Lines of data:
- - -
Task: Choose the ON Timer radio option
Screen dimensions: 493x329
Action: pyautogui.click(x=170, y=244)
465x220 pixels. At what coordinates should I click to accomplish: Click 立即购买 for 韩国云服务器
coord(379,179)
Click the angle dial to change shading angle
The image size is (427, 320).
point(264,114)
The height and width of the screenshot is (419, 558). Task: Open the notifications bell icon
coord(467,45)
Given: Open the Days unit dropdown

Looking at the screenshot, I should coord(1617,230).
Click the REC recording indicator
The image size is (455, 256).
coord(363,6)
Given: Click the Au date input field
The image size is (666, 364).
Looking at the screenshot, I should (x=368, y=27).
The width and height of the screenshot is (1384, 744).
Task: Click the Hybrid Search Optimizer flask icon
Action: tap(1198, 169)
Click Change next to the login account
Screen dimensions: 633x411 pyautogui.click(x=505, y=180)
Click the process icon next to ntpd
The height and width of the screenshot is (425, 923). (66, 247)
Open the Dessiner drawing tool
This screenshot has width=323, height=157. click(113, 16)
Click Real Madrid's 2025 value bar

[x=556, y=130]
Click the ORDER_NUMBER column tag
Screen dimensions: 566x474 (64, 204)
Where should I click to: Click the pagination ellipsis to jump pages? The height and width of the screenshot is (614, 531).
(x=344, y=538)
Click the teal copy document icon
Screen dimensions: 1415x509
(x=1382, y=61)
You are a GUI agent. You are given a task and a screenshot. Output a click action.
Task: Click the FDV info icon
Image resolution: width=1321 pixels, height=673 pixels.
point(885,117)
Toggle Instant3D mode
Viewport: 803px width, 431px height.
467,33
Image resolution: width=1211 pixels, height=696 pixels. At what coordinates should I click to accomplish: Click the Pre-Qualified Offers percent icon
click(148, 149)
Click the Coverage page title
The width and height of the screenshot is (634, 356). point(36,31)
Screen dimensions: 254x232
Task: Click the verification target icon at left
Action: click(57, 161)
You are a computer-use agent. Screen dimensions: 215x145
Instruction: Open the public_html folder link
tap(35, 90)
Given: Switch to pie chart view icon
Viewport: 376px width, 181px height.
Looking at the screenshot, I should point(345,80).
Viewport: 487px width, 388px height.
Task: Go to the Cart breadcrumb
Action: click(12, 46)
- - -
● **Goal of the exercise**
Copy out all of the rows above, changing every "Image resolution" to "Screenshot size" and keeping everything else unchanged.

● **Exercise response**
Task: Choose the ON Timer radio option
Screen dimensions: 493x329
Action: pyautogui.click(x=170, y=244)
465x220 pixels. At what coordinates should I click to accomplish: Click 立即购买 for 韩国云服务器
coord(379,179)
Click the angle dial to change shading angle
The image size is (427, 320).
point(264,114)
The height and width of the screenshot is (419, 558). Task: Open the notifications bell icon
coord(467,45)
Given: Open the Days unit dropdown

Looking at the screenshot, I should coord(1617,230).
Click the REC recording indicator
The image size is (455, 256).
coord(363,6)
Given: Click the Au date input field
The image size is (666, 364).
Looking at the screenshot, I should (x=368, y=27).
The width and height of the screenshot is (1384, 744).
Task: Click the Hybrid Search Optimizer flask icon
Action: tap(1198, 169)
Click Change next to the login account
Screen dimensions: 633x411 pyautogui.click(x=505, y=180)
Click the process icon next to ntpd
The height and width of the screenshot is (425, 923). (66, 247)
Open the Dessiner drawing tool
This screenshot has width=323, height=157. click(113, 16)
Click Real Madrid's 2025 value bar

[x=556, y=130]
Click the ORDER_NUMBER column tag
Screen dimensions: 566x474 (64, 204)
Where should I click to: Click the pagination ellipsis to jump pages? The height and width of the screenshot is (614, 531).
(x=344, y=538)
Click the teal copy document icon
Screen dimensions: 1415x509
(x=1382, y=61)
You are a GUI agent. You are given a task and a screenshot. Output a click action.
Task: Click the FDV info icon
Screenshot size: width=1321 pixels, height=673 pixels.
point(885,117)
Toggle Instant3D mode
Viewport: 803px width, 431px height.
467,33
Screenshot size: width=1211 pixels, height=696 pixels. At what coordinates should I click to accomplish: Click the Pre-Qualified Offers percent icon
click(148, 149)
Click the Coverage page title
The width and height of the screenshot is (634, 356). point(36,31)
Screen dimensions: 254x232
Task: Click the verification target icon at left
Action: click(57, 161)
You are a computer-use agent. Screen dimensions: 215x145
Instruction: Open the public_html folder link
tap(35, 90)
Given: Switch to pie chart view icon
Viewport: 376px width, 181px height.
Looking at the screenshot, I should point(345,80).
Viewport: 487px width, 388px height.
Task: Go to the Cart breadcrumb
Action: click(12, 46)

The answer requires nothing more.